床は油でギトギトで、厨房のおじさんたちは手が空けばすかさず中華鍋を煙草に持ち替える。
ヤニなのか煙なのか店内はいつもうっすらとカーテンのようにモヤっている。
そんな店だ。

ハノイに入って三日目のことだ。
中国からハノイに入るバスの中で喉の痛みを覚えてから今朝までずっと体調が悪かったが、日本から持ってきた薬が効いて昼頃からようやく治まりつつあった。
一日中宿でおとなしく過ごしていたが八時ごろになるとお腹が空いてきた。
体調のことを考えるとそこらのローカルフードは食べたくなかった。
かといって重たいものも食べる気にならないし、遠出をして日本食を探すのも余計体調に悪いだろう。
そう思い何を食べようか頭の中で考えていると、ふと宿の下にあるフォーの店が頭に浮かんだ。
フォーならあっさりしていて加熱もしてあるから大丈夫だろうと思った。

店の前にプラスチック製の背の低い椅子とテーブルがいくつか並んでいて、そこでみな食事をし食べ終わったらさっさと帰るというスタイルらしい。

観光地といえど地元の客で店はごった返している。
僕が席を探していると、すぐに一席空いた。そこに座り店主の子供らしき男の子にフォーを注文した。
いくつか種類があるらしいがよくわからないので隣の人が食べているものを指差して注文を終えた。

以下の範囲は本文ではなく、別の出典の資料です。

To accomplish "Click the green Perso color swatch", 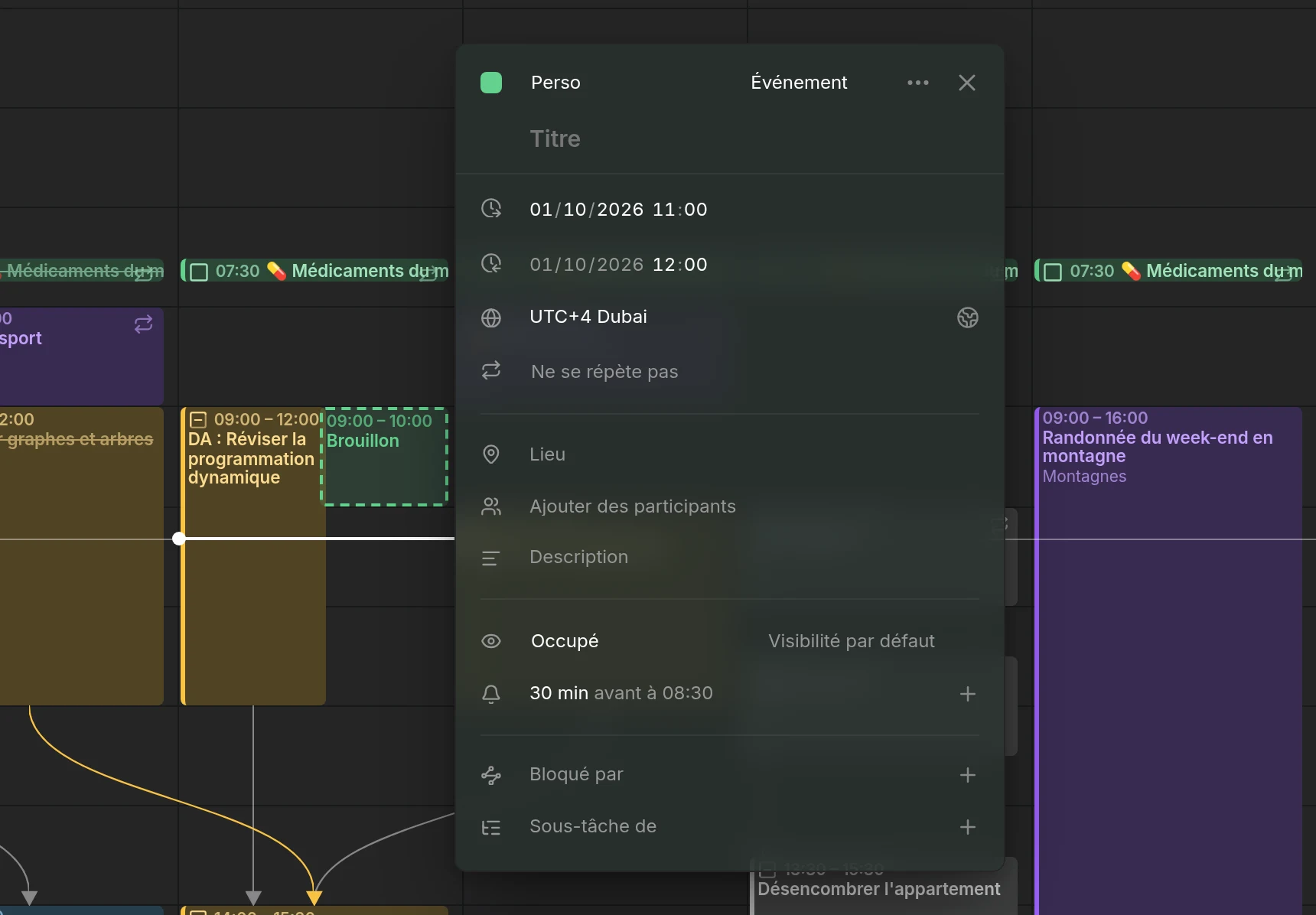I will (491, 83).

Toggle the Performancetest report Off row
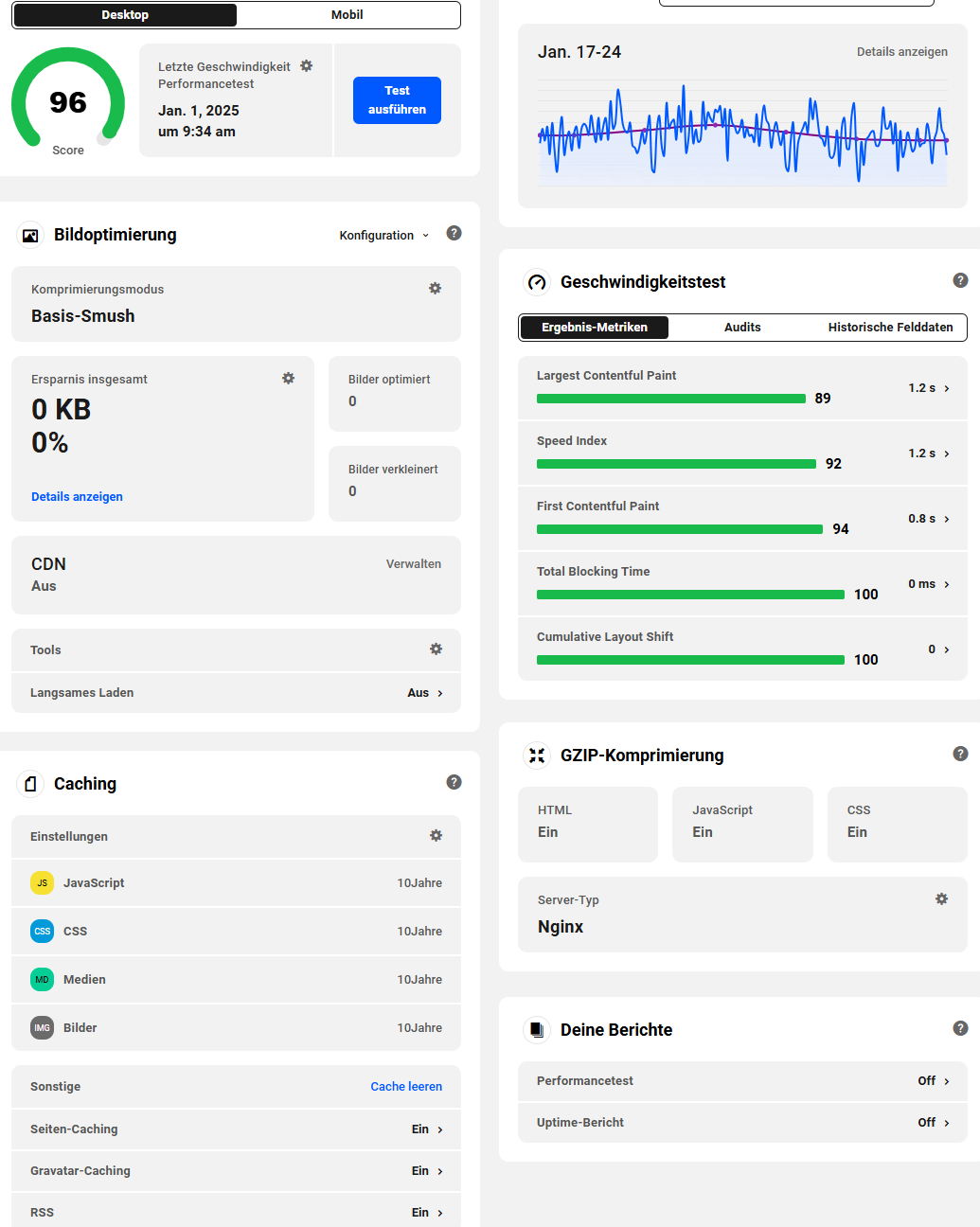tap(742, 1081)
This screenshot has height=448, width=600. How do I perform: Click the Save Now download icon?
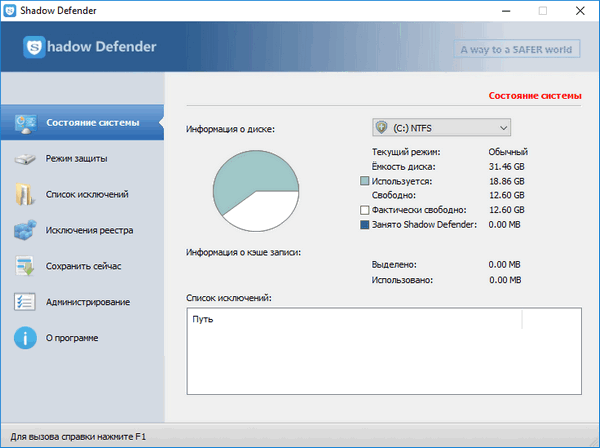[25, 266]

待っていると向かいの席に座っている若い家族が気になった。
明らかに富裕層だとわかる。着ている服から周りとは違っていた。
その家族のフォーの食べ方を見ているととても慣れた手つきでライムを絞り地面に捨てた。
地面には無数のライムが転がっている。
ゴミ箱など無くみな絞ったライムを地面に捨てているのだ。
その家族のフォーを食べる所作はこういったところに何回も来ていることをわからせるものだった。
ベトナムではこういう店にいろんな層の人間が来るのだなと思った。

フォーが男の子によって運ばれてくると僕も皆にならってライムを絞り地面に捨て、麺を啜った。
決して洗練された味ではないし日本人の僕には少し味が薄い。
しかし食べながら胸が高鳴っていることに気がついた。

そうか、こういう旅をしたかったのか ――

そこに住む人たちと同じようにふらっと行って、そこで同じ食べ方をして、同じように帰っていく。
まるで中野の古汚い中華料理屋に行くみたいに。